The main purpose of the LAP is the evaluation of the assurance level of certification requests. This evaluation is carried out through a set of algorithms, called security checks, that assess many GNSS signals’ properties. The current implementation includes the following strategies:
- SNR: by checking if the received SNR is above reference levels estimated or measured for different PRN and elevation angles;
- Doppler: by verifying if the measured Doppler shift agrees with constellation and user dynamics, and if measurements from different frequencies agree;
- Navigation data: by comparing the navigation data of the receiver with trustworthy web sources;
- Visible satellites: by verifying if satellites reported by the user are visible at the place where he claims to be;
- Ground height: by checking if the claimed position corresponds to a ground height close to the Earth’s surface;
- Clock bias: by monitoring for abnormal clock jumps;
- RAIM: giving an indication about the consistency of pseudoranges using redundant measurements;
- Consistency with other positioning sources (e.g. Wi-Fi);
- Other plausibility checks, such as the possibility to reach one position from a previous one in a certain amount of time.
The tests performed with a signal repeater in a controlled environment show that the clock bias algorithm detects the beginning and the end of attacks even when the average delay introduced by meaconing stations is just 80 nanoseconds. A scientific paper describing the algorithm was presented at the ENC 2012 in Gdansk, Poland.
- Scientific papers:
- Daniel Marnach (itrust), Sjouke Mauw (UL), Miguel Martins (itrust), Carlo Harpes (itrust), Detecting meaconing attacks by analysing the clock bias of GNSS receivers, European Navigation Conference, 25-27 April 2012, Gdansk, Poland.
- Carlo Harpes (itrust); Miguel Martins (itrust); Xihui Chen (UL); Gabriele Lenzini (UL), Sjouke Mauw (UL), Jun Pang (UL), “Implementation and Validation of a Localisation Assurance Service Provider”, NAVITEC 2012 & European Workshop on GNSS Signals and Signal Processing, 5-7 December 2012, ESTEC, Noordwijk, The Netherlands
- Other relevant events in which itrust has participated:
- Workshop on Location-based Services & Privacy Assurance, 4th February 2011, Luxembourg.
- United Nations Office for Outer Space Affairs (UNOOSA), International Committee on GNSS (ICG) Work Group B (WG-B) Application Subgroup Meeting, 12th-13th March 2012, Munich, Germany.
Munich Satellite Navigation Summit 2012, 13th-15th March 2012, Germany.

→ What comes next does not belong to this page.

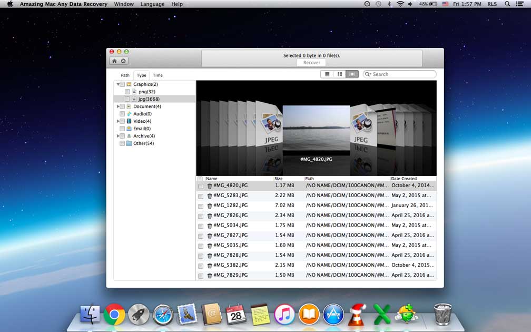Select the cover flow view icon
This screenshot has height=332, width=531.
coord(352,74)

- State Visit of Grand Ducal family of Luxembourg to the Federal Republic of Germany, 23rd-25th April 2012. itrust consulting was part of the economic delegation who visited Berlin and the Hannover Messe in Hanover.
- DG-TRAC internal security workshop meeting, 21st May 2012, Luxembourg. This project is an ESA ARTES 20 IAP feasibility study lead by HITEC Luxembourg for Tracking and Tracing of Dangerous Goods in the Medical Sector. itrust presented its experience in designing security for LASP. In particular, the Protection Profile of LASP has been presented in detail.
itrust is currently looking for partners or stakeholders interested in a solution for secure and accurate localisation in order to test and adapt the prototype to end-user needs.